* **Data for the task**
Start of Block

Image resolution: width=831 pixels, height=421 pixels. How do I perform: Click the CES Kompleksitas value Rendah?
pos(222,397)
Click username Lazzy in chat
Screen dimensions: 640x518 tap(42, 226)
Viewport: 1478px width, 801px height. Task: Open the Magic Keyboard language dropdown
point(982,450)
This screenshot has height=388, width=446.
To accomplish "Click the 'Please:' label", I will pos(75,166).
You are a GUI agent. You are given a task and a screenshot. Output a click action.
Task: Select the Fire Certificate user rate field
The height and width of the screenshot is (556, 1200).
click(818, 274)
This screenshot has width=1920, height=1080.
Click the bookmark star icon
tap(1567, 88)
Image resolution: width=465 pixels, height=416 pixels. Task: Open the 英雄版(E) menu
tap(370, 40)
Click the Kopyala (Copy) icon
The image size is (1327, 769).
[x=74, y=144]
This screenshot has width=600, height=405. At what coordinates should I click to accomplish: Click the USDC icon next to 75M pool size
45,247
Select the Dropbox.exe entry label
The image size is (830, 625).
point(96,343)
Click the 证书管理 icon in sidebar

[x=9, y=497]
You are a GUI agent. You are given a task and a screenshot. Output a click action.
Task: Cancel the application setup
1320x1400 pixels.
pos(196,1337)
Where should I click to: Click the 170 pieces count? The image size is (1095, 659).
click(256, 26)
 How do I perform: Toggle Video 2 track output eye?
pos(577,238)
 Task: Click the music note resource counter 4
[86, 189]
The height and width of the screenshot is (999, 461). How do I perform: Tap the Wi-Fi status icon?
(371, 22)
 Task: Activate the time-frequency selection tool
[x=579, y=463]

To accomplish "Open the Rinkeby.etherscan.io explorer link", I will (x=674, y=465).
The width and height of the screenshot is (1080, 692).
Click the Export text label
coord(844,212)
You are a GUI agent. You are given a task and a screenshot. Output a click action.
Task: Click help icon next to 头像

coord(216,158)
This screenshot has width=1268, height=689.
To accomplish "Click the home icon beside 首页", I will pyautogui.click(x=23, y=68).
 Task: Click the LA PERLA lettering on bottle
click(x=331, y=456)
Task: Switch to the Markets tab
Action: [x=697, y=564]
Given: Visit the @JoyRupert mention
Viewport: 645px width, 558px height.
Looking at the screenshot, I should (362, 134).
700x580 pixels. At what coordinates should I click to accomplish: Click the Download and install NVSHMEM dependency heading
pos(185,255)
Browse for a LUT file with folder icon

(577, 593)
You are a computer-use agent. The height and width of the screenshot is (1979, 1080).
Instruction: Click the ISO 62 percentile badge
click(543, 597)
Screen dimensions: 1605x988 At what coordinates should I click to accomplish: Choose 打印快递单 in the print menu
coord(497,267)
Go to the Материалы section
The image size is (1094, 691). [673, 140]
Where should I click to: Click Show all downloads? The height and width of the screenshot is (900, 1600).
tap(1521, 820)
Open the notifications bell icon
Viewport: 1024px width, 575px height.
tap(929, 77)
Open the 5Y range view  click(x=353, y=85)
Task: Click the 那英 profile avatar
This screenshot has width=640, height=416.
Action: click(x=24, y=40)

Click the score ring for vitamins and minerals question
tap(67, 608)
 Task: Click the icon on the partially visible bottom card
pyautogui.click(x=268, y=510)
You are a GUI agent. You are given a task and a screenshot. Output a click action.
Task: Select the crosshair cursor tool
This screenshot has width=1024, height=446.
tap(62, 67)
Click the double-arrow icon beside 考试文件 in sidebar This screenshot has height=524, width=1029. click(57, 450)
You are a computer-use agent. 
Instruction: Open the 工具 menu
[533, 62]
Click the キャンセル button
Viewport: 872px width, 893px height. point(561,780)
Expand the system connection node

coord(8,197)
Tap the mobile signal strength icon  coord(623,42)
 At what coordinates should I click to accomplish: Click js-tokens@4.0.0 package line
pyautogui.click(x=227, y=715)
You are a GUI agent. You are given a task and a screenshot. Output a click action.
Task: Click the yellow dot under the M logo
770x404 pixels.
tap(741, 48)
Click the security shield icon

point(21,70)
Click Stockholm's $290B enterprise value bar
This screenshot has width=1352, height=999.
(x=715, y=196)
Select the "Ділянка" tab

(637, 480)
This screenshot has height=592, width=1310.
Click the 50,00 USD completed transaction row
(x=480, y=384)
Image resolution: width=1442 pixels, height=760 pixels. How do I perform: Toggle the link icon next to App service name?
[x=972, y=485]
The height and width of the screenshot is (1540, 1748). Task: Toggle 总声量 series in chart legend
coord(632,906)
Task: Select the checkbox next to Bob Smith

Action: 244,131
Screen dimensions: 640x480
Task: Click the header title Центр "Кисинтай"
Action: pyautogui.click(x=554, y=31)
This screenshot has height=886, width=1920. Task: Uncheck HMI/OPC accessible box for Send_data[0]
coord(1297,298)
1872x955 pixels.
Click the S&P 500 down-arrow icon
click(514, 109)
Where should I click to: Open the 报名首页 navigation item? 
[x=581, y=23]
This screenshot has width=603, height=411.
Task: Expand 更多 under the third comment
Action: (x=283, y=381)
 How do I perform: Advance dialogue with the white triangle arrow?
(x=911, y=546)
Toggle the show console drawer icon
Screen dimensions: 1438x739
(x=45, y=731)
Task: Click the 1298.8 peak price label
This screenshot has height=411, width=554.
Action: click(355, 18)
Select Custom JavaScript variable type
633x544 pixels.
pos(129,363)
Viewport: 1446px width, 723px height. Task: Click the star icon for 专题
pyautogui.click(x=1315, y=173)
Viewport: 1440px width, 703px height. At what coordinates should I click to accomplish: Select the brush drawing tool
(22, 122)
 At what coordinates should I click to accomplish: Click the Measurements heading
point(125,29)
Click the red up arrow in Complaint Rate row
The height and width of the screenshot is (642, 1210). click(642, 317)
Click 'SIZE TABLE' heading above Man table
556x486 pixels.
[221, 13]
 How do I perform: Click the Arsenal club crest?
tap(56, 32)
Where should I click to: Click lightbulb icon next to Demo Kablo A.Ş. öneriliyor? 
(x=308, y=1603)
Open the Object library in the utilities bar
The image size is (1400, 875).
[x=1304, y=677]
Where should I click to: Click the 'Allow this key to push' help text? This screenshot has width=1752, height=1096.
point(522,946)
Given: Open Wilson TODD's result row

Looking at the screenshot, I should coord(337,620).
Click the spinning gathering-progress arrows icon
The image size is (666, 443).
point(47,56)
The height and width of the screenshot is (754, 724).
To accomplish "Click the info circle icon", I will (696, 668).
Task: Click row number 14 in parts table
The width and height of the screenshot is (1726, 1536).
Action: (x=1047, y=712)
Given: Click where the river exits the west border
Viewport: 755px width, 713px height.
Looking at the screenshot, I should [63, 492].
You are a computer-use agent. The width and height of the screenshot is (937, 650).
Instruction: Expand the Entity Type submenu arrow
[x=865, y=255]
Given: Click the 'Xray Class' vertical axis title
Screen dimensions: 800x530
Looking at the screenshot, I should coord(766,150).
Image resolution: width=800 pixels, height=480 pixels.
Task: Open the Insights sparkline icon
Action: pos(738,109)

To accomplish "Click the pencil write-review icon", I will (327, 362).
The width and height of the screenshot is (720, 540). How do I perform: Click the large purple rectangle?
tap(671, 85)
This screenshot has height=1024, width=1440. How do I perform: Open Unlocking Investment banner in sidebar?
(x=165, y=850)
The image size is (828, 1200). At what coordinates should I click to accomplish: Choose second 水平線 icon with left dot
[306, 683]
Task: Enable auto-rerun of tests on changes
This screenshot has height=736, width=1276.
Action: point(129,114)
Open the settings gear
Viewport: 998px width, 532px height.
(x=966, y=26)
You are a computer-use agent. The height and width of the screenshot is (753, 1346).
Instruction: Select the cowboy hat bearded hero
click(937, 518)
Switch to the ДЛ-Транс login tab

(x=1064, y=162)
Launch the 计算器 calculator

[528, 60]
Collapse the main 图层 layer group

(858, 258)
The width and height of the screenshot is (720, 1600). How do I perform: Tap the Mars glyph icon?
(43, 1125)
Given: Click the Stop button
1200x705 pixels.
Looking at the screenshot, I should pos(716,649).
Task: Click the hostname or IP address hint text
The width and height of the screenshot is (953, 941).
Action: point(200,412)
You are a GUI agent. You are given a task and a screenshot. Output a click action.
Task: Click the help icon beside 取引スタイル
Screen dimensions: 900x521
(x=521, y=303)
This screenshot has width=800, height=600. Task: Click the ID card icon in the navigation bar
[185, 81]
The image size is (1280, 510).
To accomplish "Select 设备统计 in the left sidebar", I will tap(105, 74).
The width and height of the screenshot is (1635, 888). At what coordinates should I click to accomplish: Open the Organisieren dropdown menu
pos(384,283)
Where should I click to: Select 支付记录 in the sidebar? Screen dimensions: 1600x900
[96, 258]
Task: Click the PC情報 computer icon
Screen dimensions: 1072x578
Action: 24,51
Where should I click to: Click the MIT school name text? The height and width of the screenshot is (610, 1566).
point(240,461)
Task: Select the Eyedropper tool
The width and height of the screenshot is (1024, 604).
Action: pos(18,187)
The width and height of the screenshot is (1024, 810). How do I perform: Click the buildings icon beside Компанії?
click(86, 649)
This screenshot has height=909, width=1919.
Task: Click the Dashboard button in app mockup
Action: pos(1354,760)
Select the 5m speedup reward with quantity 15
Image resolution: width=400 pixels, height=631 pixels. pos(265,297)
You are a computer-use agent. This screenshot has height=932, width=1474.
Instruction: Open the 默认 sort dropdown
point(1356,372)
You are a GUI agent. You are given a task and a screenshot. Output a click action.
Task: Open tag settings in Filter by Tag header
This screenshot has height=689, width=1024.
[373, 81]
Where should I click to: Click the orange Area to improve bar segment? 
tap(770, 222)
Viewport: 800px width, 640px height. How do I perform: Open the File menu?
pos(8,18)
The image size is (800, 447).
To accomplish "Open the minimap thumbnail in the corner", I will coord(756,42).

End of Block

* **Exercise objective**
Considering the records above, count the lines where the string "computer" occurs and return that number alone.

* **Output for this task**
6